# DCA-6 deck guide



## bptp32 (May 20, 2010)

Is anyone using the DCA-6 or DCA-9 prescriptive guide  for deck construction?  I have heard from a national deck builder that the prescriptive deck design guide is not being enforced anywhere in the US.  We enforce the IRC of NYS 2007 version and the State is working on an update for a 2011 version.  Thanks


----------



## mtlogcabin (May 20, 2010)

> that the prescriptive deck design guide is not being enforced anywhere in the US.


It is just a "guide" based on the IRC and good industry practice. Unless it has been specifically adopted by the AHJ they can not require a contractor to follow it. The AHJ can accept it as the basis for the decks design. 

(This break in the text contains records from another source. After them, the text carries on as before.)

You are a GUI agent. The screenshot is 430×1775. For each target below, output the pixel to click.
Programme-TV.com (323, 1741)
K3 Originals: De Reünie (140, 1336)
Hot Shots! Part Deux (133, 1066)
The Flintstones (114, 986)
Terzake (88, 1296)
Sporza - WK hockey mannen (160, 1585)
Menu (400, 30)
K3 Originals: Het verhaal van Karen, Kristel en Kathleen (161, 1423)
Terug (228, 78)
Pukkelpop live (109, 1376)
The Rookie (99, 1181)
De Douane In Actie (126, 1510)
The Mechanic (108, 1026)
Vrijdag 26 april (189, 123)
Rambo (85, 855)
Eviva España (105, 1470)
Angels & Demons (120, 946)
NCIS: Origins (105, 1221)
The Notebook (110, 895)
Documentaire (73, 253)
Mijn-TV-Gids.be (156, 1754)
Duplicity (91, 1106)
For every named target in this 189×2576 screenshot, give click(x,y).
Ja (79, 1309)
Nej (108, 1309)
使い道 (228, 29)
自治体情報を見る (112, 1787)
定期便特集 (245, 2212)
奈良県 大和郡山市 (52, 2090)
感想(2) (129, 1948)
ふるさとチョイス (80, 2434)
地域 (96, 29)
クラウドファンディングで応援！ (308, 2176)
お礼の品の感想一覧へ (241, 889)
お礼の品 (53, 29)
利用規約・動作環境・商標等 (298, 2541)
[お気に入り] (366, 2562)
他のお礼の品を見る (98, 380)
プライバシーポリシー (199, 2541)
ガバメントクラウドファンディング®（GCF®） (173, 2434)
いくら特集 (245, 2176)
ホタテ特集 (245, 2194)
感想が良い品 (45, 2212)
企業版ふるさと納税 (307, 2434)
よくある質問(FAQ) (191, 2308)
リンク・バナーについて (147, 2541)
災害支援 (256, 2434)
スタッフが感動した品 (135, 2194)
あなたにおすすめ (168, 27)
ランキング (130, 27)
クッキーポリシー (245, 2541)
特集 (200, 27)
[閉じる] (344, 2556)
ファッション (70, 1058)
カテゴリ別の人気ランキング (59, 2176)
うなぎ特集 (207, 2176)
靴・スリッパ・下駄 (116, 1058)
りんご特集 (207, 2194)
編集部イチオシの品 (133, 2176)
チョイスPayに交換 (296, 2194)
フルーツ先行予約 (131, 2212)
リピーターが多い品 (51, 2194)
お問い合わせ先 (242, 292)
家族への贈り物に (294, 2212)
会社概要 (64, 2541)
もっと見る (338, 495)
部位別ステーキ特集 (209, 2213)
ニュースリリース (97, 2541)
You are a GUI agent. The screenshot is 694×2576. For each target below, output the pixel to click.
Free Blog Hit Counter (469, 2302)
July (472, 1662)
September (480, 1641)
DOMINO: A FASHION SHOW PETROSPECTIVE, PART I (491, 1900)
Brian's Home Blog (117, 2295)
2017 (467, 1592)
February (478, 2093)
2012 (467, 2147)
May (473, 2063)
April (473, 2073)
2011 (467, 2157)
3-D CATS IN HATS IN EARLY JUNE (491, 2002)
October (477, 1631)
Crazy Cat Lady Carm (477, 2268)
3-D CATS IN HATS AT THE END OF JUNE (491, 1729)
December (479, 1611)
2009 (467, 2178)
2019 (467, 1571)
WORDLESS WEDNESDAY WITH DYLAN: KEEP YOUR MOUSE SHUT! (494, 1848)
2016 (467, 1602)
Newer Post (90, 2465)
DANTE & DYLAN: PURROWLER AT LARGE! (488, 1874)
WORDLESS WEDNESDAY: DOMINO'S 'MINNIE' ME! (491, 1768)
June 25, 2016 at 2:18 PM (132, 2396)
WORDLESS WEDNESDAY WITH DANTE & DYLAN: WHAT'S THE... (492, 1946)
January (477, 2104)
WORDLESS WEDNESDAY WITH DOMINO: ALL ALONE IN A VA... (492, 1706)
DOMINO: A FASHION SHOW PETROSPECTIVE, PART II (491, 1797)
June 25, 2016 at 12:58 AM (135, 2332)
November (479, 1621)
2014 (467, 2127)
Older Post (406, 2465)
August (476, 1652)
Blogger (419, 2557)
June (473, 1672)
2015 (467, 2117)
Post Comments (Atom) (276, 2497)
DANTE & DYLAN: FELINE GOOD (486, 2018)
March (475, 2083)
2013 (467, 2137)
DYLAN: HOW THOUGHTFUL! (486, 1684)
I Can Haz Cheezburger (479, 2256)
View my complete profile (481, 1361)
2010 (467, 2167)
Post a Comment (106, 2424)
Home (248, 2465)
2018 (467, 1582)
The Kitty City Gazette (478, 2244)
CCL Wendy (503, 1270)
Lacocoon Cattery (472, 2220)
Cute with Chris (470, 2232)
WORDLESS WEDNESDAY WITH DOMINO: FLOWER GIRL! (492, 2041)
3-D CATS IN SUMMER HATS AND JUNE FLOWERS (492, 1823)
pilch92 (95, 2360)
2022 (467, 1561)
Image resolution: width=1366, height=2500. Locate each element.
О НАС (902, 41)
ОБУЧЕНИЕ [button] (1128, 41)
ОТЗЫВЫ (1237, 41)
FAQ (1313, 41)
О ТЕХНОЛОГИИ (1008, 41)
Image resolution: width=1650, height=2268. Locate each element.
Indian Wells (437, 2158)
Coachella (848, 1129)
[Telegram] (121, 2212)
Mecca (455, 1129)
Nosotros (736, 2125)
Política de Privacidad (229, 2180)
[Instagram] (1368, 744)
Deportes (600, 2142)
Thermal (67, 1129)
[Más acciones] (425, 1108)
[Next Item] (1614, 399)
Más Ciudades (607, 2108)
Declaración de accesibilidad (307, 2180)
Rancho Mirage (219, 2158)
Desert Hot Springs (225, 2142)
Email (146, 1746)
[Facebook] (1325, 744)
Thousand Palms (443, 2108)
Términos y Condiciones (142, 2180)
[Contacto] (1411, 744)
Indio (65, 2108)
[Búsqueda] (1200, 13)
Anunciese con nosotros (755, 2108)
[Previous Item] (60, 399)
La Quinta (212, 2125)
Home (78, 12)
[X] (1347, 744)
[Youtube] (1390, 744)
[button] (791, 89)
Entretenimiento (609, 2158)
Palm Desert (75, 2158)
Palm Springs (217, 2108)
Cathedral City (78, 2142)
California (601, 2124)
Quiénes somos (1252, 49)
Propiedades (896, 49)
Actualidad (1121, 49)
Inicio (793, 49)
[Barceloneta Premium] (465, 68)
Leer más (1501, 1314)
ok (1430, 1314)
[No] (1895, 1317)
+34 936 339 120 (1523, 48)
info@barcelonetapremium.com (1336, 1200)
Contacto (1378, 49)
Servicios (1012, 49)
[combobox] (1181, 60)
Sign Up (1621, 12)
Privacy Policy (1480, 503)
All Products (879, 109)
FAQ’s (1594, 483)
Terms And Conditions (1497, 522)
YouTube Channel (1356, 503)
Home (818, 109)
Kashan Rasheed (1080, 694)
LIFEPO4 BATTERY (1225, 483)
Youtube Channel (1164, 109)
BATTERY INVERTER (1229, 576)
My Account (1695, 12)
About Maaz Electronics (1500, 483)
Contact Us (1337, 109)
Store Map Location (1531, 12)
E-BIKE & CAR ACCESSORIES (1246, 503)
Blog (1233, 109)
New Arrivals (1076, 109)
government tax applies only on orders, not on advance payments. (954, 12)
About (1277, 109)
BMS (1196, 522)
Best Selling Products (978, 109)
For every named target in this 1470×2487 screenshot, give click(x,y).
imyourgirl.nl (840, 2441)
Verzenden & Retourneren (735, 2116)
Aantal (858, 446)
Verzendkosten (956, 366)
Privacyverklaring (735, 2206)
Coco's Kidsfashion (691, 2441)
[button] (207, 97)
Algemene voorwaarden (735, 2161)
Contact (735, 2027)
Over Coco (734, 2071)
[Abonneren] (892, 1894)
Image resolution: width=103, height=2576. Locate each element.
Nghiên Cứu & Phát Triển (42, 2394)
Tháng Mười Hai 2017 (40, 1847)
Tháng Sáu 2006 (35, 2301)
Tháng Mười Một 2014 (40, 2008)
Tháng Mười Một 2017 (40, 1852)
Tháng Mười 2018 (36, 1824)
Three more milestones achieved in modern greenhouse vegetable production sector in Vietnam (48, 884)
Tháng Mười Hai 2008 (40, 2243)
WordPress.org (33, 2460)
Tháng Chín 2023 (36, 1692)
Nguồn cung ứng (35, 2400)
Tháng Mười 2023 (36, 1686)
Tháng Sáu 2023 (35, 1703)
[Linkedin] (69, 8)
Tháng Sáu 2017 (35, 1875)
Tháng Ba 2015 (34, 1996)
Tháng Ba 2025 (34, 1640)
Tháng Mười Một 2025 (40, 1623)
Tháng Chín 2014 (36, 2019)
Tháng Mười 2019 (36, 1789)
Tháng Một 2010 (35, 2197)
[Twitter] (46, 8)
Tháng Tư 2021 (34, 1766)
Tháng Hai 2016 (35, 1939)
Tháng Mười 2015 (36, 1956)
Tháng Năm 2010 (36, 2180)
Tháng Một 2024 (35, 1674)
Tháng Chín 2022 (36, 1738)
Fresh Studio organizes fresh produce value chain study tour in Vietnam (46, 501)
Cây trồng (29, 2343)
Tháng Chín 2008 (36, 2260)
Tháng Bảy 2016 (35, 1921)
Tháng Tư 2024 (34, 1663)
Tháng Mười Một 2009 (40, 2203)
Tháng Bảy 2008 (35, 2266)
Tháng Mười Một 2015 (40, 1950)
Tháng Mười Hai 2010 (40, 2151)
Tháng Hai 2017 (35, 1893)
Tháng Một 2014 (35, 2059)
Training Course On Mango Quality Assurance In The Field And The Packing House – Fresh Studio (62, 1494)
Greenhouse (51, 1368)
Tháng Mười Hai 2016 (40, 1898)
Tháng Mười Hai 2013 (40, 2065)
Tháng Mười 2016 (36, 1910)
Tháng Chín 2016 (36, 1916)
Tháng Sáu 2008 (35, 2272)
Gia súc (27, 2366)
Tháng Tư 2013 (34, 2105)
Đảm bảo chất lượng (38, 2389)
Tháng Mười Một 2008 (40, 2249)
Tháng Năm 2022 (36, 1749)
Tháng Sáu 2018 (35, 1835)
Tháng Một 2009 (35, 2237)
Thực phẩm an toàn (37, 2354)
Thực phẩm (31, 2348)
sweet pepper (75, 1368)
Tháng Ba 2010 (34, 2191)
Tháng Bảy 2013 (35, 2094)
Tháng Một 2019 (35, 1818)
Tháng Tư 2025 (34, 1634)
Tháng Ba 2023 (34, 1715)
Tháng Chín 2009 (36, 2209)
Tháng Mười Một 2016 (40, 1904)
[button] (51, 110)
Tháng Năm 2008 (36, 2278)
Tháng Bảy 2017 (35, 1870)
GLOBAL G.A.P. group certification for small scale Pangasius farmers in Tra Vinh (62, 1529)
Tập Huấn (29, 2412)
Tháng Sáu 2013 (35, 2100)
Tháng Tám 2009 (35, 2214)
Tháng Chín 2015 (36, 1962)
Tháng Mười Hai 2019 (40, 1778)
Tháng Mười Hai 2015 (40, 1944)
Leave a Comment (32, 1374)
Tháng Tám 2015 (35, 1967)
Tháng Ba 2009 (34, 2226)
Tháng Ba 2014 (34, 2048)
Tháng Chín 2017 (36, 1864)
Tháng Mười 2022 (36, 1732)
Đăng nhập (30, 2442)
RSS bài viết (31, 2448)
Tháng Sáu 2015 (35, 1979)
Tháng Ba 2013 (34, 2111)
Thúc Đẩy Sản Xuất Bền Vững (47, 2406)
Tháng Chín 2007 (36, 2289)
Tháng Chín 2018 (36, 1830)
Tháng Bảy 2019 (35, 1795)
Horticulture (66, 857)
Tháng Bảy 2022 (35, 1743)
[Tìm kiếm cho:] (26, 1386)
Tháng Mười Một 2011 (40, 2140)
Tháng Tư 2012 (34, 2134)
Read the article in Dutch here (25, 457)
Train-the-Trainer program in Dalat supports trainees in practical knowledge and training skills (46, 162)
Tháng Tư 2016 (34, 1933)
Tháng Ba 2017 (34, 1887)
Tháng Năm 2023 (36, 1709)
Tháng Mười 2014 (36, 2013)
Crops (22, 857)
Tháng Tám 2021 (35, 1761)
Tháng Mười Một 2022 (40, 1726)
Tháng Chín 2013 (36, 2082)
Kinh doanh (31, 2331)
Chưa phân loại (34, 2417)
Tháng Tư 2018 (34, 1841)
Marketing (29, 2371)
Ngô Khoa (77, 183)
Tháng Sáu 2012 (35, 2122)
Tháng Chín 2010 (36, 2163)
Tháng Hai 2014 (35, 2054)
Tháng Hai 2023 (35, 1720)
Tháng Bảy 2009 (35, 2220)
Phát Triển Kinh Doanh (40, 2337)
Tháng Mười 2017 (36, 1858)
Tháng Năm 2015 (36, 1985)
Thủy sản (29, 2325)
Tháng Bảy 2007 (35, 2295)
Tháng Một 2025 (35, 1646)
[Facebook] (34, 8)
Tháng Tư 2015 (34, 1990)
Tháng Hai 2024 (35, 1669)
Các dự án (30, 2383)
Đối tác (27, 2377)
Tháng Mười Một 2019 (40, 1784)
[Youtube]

Where applicable, provisions and details contained in this document are based on the _International Residential Code (IRC) _[bracketed text references applicable sections of the _IRC_]. Prescriptive construction methods recommended meet or exceed minimum requirements of the _IRC_. Provisions that are not found in the _IRC _are recommended as good industry practice. Where differences exist between provisions of this document and the _IRC_, provisions of the _IRC _shall apply. This document is not intended to preclude the use of other construction methods or materials. All construction and materials must be approved by the authority having jurisdiction. Every effort has been made to reflect the language and intent of the _IRC_. However, no assurance can be given that designs and construction made in accordance with this document meet the requirements of any particular jurisdiction.


----------



## peach (May 20, 2010)

Follow it.. you'll get a good deck... I've recommended people getting it (usually after I've failed a deck).


----------



## RJJ (May 20, 2010)

I agree with peach!


----------



## jar546 (May 20, 2010)

None of the span tables in the IRC are for decks which are in wet locations.  The DCA6 is certainly the way to go.  I refer all deck installations to this free, online manual.


----------



## cboboggs (May 21, 2010)

We provide a copy of the manual or a link to the online version to homeowners wishing to do their own work. We do not have it officially adopted, but hopefully that will change if we ever adopt the 09.


----------



## peach (May 22, 2010)

decks can be so critical (when the owner wants to build them).. people can get hurt (especially when zoning regulations are involved.. which is when we see cantilevered decks).. where do people congregate (at the rail)... what does that do to the connection to the building (increase the lever action/torque on the bolts).. it's not rocket science.


----------